Markttreiber & Risiken
- Knappe ukrainische Saatbilanz: Begrenzte Verarbeitungskapazitäten und eingeschränkte Saatverfügbarkeit legen einen festen Boden unter die ukrainischen Saat- und Kernpreise, während die Ölexporte in die wichtigsten Destinationen weiterhin stark sind.
- Speiseölkomplex: Aktuelle Berichte über die Ölsaatenmärkte bestätigen, dass Sonnenblumenöl im Vergleich zu historischen Normen weiterhin relativ knapp ist, mit anhaltender Sensitivität gegenüber Störungen in der Schwarzmeerlogistik oder verstärkter russischer Konkurrenz.
- Wetterrisiko: Die Bedingungen auf kurze Sicht sind konstruktiv, aber eine Serie heißer, trockener Wochen würde die Sorgen schnell wiederbeleben, insbesondere im Süden der Ukraine und in Moldau, wo die Feuchtereserven nach früherer Volatilität uneinheitlich sind.
- Logistik & Sicherheit: Zwar hat der ukrainische Seekorridor seit 2023 große Exportvolumina ermöglicht, doch die Hafeninfrastruktur rund um Odessa bleibt ein Ziel, und jede erneute Attacke, die die Ladekapazität einschränkt, wäre unmittelbar bullisch für Saaten und Öl.
Handelsausblick (nächste 3–5 Tage)
- Für Ölmühlen in BG/MD/UA: Nahe Termine für Saatangebote wirken leicht unterstützt, aber nicht explosiv. Opportunistische Eindeckung bei bulgarischer und moldauischer schwarzer Saat im Bereich von 0.60–0.68 EUR/kg FCA erscheint sinnvoll, sofern die Logistik gesichert ist, mit Fokus auf Qualität und Herkunftsdiversifizierung.

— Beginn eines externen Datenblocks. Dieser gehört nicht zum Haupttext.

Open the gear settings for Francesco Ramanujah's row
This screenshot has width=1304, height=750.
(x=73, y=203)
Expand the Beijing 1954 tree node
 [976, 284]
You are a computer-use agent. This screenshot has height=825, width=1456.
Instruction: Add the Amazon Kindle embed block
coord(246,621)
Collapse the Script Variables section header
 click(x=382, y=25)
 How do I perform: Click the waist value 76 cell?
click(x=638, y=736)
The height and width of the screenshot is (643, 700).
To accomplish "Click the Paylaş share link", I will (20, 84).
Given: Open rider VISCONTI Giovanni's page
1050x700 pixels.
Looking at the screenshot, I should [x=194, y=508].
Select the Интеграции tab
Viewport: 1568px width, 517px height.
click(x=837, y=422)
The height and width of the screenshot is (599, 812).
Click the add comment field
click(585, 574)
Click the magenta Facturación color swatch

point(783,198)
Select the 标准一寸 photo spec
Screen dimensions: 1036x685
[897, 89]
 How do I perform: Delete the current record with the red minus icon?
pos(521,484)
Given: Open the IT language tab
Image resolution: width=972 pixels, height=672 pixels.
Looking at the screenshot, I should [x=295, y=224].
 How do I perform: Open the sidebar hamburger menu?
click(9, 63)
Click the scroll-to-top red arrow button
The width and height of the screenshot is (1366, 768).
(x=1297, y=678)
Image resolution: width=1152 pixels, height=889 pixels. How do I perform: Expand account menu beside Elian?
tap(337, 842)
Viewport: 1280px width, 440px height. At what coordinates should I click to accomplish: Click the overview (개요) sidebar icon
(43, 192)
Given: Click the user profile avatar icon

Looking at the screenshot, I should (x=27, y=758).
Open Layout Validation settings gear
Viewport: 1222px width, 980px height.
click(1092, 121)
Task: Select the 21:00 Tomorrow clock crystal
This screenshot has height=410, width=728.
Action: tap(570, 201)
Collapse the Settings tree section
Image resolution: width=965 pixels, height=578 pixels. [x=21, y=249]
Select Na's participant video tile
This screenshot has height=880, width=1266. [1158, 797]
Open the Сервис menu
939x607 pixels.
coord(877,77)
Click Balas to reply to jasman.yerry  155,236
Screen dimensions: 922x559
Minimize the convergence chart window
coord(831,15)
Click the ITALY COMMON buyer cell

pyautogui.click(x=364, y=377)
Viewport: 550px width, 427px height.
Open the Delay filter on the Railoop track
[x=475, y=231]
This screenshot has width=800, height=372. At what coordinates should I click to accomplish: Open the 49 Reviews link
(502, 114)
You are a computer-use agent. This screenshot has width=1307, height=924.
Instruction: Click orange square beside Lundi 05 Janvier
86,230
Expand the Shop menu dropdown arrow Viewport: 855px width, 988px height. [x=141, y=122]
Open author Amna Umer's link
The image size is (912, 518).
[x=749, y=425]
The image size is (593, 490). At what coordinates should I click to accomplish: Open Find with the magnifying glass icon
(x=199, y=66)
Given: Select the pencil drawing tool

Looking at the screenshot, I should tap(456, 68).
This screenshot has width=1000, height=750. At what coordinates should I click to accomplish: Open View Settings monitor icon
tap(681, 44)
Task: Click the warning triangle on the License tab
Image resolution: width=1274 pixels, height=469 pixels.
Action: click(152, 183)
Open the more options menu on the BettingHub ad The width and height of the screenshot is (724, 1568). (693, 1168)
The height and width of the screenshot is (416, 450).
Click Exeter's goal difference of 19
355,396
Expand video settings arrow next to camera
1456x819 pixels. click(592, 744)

- Für Kernkäufer (EU-Lebensmittelindustrie): Backfähige Kerne aus BG und MD um 1.08–1.12 EUR/kg FCA/DE wirken angesichts knapper ukrainischer Bestände angemessen bewertet. Kurzfristige Rücksetzer dürften begrenzt bleiben; Käufe gestaffelt tätigen, statt auf deutliche Korrekturen zu warten.
- Für Ölkäufer: Mit rohem Sonnenblumenöl ex Odessa nahe 1.12 EUR/kg und einem festen globalen Pflanzenölumfeld erscheint eine Absicherung für Juli–August sinnvoll. Aufwärtsrisiken resultieren vor allem aus Wetterentwicklung und möglichen neuen Störungen in den Häfen.
3‑Tage-Richtung der Regionalpreise (Saat & Kerne)
- BG (Bulgarien): Die Preise für Sonnenblumensaat und -kerne dürften seitwärts bis leicht fester tendieren, gestützt durch warmes Wetter und stabile Inlandsnachfrage.
- MD (Moldau): Exportorientierte Angebote für Saat und Kerne in die EU werden voraussichtlich fest mit leichtem Aufwärtstrend bleiben, was eine wettbewerbsfähige, aber knappe Verfügbarkeit widerspiegelt.
- UA (Ukraine): Sonnenblumensaat (FCA/FOB Schwarzes Meer) und Kerne sollten fest bis geringfügig höher notieren, gestützt durch knappe Saatbestände und anhaltende Logistikrisikoprämien rund um Odessa.